< Jozua 20 >
1 Daarna sprak Jahweh tot Josuë:
And the Lord spak to Josue, and seide, Spek thou to the sones of Israel, and seie thou to hem,
2 Zeg aan de Israëlieten: Bepaalt nu zelf de vrijsteden, waarover Ik u door Moses gesproken heb,
Departe ye the citees of fugytyues, `ether of men exilid for vnwilful schedyng of blood, of whiche citees Y spak to you bi the hond of Moises,
3 steden, waarheen een moordenaar kan vluchten, die iemand bij ongeluk en zonder opzet gedood heeft, en die voor u een toevluchtsoord zullen zijn tegen den bloedwreker.
that whoeuer sleeth vnwytyngli a man, fle to tho citees;
4 Wanneer dan iemand naar een van deze steden vlucht, bij de ingang van de stadspoort blijft staan, en ten aanhoren van de oudsten van die stad zijn belangen bepleit, dan moeten ze hem bij zich in de stad opnemen en hem een plaats aanwijzen, waar hij bij hen kan wonen.
that whanne he hath fled to oon of these citees, he may ascape the ire of the neiybore, which is veniere of blood. And he schal stonde bifor the yatis of the citee, and he schal speke to the eldre men of that citee tho thingis that schulen preue hym innocent; and so thei schulen reseyue hym, and schulen yyue to hym place to dwelle.
5 En als de bloedwreker hem achtervolgt, mogen ze hem den moordenaar niet uitleveren, omdat hij zijn evenmens niet met opzet gedood heeft, en te voren geen wrok tegen hem heeft gekoesterd.
And whanne the vengere of blood pursueth hym, thei schulen not bitake hym in to the hondis of the vengere; for vnwityngli he killide his neiybore, and is not preued his enemy bifor the secounde dai ethir the thridde dai.
6 Hij zal in die stad mogen blijven, tot hij voor het vergaderde volk terecht heeft gestaan, of tot de dood van den hogepriester, die er dan is. Dan zal de moordenaar weer naar zijn eigen stad en huis kunnen gaan, of naar de stad, van waaruit hij gevlucht was.
And he schal dwelle in that citee, til he stonde bifor the doom, and yelde cause of his dede. And he that killide a man, dwelle `in that citee, til the grete preest die, which is in that tyme; thanne the mansleere schal turne ayen, and he schal entre in to his citee and hows, `fro which he fledde.
7 Zo wezen ze Kédesj aan in Galilea, in het gebergte van Neftali; Sikem in het bergland van Efraïm; Kirjat-Arba of Hebron in het gebergte van Juda.
And thei ordeyneden Cedes in Galilee, of the hil of Neptalym, and Sichem in the hil of Effraym, and Cariatharbe, thilke is Ebron, in the hil of Juda.
8 En in het Overjordaanse, ten oosten van Jericho, wezen ze Béser aan in de woestijn op de vlakte uit de stam Ruben; Ramot in Gilad uit de stam Gad; en Golan in Basjan uit de stam Manasse.

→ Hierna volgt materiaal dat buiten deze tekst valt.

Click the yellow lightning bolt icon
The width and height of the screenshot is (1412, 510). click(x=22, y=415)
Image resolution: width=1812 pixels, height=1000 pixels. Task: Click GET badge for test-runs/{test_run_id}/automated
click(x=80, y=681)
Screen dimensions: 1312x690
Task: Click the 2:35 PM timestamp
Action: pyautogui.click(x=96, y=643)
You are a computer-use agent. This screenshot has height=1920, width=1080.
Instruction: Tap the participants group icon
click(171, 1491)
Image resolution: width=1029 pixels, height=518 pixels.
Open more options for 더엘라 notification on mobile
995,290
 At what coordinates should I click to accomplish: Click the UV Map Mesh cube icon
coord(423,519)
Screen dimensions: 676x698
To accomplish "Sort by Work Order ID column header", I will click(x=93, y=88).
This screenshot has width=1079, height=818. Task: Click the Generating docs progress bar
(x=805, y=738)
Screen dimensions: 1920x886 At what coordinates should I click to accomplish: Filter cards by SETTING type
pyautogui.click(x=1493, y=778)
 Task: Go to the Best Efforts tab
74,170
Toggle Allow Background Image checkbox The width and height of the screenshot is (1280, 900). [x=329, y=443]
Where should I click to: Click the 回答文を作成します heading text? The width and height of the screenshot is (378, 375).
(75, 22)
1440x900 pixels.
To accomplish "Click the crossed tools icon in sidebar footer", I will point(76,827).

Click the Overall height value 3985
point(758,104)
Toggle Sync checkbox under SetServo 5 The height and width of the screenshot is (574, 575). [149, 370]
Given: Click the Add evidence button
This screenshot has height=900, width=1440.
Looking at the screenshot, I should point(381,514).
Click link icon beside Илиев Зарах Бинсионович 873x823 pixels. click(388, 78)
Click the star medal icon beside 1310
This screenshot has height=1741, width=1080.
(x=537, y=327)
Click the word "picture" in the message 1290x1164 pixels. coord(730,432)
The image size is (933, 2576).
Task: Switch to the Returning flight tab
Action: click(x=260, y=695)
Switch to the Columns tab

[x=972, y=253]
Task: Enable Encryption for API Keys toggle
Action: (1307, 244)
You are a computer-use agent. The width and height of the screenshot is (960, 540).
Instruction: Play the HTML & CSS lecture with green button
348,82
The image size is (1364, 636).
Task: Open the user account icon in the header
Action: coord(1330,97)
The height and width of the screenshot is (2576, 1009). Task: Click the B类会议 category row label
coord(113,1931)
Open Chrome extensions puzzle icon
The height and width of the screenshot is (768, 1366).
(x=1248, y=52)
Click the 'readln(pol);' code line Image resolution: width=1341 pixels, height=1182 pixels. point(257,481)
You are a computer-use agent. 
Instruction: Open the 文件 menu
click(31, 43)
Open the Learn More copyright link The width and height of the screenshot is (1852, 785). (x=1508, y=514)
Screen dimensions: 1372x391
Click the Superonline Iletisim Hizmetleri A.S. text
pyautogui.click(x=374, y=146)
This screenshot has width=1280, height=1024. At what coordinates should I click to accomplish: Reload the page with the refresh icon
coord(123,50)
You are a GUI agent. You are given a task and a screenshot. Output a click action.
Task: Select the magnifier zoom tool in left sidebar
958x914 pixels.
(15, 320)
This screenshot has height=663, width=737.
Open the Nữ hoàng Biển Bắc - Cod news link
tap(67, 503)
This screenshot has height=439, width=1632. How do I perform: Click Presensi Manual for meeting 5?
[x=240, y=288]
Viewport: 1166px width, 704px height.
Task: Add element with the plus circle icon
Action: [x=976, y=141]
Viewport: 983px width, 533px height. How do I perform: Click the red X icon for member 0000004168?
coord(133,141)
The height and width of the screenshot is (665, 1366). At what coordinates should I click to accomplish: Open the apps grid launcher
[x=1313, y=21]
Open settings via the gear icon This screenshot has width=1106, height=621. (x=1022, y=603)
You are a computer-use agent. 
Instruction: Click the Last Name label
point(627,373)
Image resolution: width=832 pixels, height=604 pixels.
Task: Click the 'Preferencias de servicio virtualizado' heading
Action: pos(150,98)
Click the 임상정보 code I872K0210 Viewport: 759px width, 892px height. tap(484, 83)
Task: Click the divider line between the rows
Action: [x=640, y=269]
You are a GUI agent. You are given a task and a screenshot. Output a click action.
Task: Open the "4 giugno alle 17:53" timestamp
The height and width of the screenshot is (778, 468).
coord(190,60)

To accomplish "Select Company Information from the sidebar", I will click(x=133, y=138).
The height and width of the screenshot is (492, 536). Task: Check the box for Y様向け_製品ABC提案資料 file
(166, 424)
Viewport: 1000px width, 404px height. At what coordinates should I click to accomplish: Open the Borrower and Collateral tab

And biyende Jordan, ayens the eest coost of Jerico, thei ordeyneden Bosor, which is set in the feeldi wildirnesse of the lynage of Ruben, and Ramoth in Galaad, of the lynage of Gad, and Gaulon in Basan, of the lynage of Manasses.
9 Dit zijn dus de steden, die voor alle Israëlieten en voor alle onder hen vertoevende vreemdelingen werden aangewezen, en waarheen iedereen, die een ander per ongeluk gedood had, kon vluchten, opdat hij niet door de hand van den bloedwreker zou sterven, alvorens hij voor het vergaderde volk terecht had gestaan.
These citees weren ordeyned to alle the sones of Israel, and to comelyngis that dwellen among hem, that he that killide vnwityngli a man, schulde fle to tho citees; and he schulde not die in the hond of neiybore, coueitynge to venge the blood sched out, til he stood bifor the puple, to declare his cause.